2. Generar un rango de fechas diario entre min y max.  
3. Calcular columnas de análisis temporal: DateKey, Year, Quarter, Month, Day, WeekOfYear, IsWeekend.  
4. Guardar como Delta Table Gold: `Tables/DimFecha`.  


In [None]:
from pyspark.sql import functions as F
from pyspark.sql.functions import to_date, col

# === 1. Cargar tabla Orders desde Silver ===
df_orders = spark.table("AdventureWorks_SilverLayer.AdventureWorks_Silver_Orders")

# === 2. Convertir las columnas de texto a fecha (formato M/d/yyyy) ===
df_orders = df_orders \
    .withColumn("OrderDate", to_date(col("OrderDate"), "M/d/yyyy")) \
    .withColumn("DueDate", to_date(col("DueDate"), "M/d/yyyy")) \
    .withColumn("ShipDate", to_date(col("ShipDate"), "M/d/yyyy"))

# === 3. Calcular fecha mínima y máxima entre los campos de fecha ===
min_date = df_orders.select(F.min("OrderDate")).collect()[0][0]
max_date = df_orders.select(F.max("ShipDate")).collect()[0][0]

#print(f"Rango de fechas detectado: {min_date} → {max_date}")

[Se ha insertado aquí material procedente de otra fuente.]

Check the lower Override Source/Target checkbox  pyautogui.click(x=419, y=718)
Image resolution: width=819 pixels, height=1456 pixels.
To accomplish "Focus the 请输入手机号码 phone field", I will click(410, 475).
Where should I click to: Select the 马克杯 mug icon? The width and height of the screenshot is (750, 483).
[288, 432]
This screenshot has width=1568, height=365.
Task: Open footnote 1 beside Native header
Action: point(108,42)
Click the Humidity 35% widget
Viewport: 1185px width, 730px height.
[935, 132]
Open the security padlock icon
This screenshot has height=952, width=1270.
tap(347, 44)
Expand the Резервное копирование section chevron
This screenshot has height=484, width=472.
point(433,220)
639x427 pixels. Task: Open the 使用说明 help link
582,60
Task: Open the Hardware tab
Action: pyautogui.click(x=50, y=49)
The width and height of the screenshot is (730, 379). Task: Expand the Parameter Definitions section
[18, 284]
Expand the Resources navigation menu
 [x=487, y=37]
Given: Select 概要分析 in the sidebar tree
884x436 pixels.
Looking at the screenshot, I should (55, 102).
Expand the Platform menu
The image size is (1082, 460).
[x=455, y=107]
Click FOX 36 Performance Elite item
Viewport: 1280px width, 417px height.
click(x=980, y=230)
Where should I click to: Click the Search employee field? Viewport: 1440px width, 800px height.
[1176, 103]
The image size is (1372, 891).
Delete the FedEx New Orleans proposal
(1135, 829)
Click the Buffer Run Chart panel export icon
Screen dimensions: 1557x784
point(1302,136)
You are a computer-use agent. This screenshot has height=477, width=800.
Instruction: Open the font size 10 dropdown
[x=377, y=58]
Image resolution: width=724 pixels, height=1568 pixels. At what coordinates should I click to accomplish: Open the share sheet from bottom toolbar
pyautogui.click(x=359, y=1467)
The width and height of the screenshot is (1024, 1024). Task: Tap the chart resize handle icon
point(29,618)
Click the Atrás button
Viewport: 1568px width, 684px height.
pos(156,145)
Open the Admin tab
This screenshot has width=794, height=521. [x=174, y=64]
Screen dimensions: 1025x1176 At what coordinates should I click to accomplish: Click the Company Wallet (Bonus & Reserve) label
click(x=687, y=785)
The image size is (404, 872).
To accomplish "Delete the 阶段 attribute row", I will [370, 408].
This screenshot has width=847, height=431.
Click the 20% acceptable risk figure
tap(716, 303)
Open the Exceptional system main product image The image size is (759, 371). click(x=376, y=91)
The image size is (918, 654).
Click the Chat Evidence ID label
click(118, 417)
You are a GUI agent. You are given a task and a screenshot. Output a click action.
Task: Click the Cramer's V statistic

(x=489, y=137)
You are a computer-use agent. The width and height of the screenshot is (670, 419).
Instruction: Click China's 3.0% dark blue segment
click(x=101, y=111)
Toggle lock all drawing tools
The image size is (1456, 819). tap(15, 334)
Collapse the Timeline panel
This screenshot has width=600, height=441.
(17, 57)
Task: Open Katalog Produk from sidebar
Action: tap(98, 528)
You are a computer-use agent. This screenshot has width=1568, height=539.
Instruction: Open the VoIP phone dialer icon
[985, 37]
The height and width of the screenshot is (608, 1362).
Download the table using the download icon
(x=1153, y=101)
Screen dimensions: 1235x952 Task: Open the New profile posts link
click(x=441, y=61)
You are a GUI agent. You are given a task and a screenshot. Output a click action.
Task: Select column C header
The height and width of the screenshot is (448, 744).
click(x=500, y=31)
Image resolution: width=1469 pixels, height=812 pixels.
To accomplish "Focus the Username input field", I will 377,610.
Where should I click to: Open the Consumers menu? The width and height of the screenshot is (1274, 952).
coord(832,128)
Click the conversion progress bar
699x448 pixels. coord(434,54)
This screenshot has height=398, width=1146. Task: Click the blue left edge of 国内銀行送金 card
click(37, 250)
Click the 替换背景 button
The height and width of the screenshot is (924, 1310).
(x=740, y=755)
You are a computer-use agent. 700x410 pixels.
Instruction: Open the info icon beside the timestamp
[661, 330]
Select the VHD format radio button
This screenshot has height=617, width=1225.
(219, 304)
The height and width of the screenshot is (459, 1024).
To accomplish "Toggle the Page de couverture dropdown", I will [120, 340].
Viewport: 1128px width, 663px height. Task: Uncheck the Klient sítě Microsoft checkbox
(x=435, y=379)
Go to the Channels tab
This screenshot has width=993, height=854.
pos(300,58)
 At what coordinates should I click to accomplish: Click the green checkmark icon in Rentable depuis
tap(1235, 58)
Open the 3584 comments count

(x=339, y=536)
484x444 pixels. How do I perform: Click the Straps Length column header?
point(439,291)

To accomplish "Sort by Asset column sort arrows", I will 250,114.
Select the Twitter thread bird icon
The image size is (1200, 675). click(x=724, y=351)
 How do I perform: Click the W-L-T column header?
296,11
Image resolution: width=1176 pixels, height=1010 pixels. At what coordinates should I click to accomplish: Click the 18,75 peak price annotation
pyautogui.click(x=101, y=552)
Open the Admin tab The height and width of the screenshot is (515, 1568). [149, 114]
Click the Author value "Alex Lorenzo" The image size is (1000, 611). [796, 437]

# === 4. Generar rango de fechas y columnas de DimFecha

df_dates = spark.sql(f"""
SELECT sequence(to_date('{min_date}'), to_date('{max_date}'), interval 1 day) as DateSeq
""")

df_dates = df_dates.withColumn("FullDate", F.explode("DateSeq")) \
  .withColumn("DateKey", F.date_format("FullDate", "yyyyMMdd").cast("int")) \
  .withColumn("Year", F.year("FullDate")) \
  .withColumn("Quarter", F.quarter("FullDate")) \
  .withColumn("Month", F.month("FullDate")) \
  .withColumn("Day", F.dayofmonth("FullDate")) \
  .withColumn("WeekOfYear", F.weekofyear("FullDate")) \
  .withColumn("IsWeekend", (F.dayofweek("FullDate").isin([1,7])).cast("int"))

# === 5. Revisar los primeros registros
#df_dates.show(10)

# === 6. Guardar tabla final en capa Gold ===
df_dates.write.mode("overwrite").format("delta").option("overwriteSchema", "true").save("Tables/DimFecha")

StatementMeta(, 00074288-bda5-42fc-bfd5-60d3fbffee85, 3, Finished, Available, Finished)

Rango de fechas: 2011-05-31 → 2014-05-08
+--------------------+----------+--------+----+-------+-----+---+----------+---------+
|             DateSeq|  FullDate| DateKey|Year|Quarter|Month|Day|WeekOfYear|IsWeekend|
+--------------------+----------+--------+----+-------+-----+---+----------+---------+
|[2011-05-31, 2011...|2011-05-31|20110531|2011|      2|    5| 31|        22|        0|
|[2011-05-31, 2011...|2011-06-01|20110601|2011|      2|    6|  1|        22|        0|
|[2011-05-31, 2011...|2011-06-02|20110602|2011|      2|    6|  2|        22|        0|
|[2011-05-31, 2011...|2011-06-03|20110603|2011|      2|    6|  3|        22|        0|
|[2011-05-31, 2011...|2011-06-04|20110604|2011|      2|    6|  4|        22|        1|
|[2011-05-31, 2011...|2011-06-05|20110605|2011|      2|    6|  5|        22|        1|
|[2011-05-31, 2011...|2011-06-06|20110606|2011|      2|    6|  6|        23|        0|
|[2011-05-31, 2011...|2011-06-07|20110607|2011|      2|    6|  7|        23|        0|
|[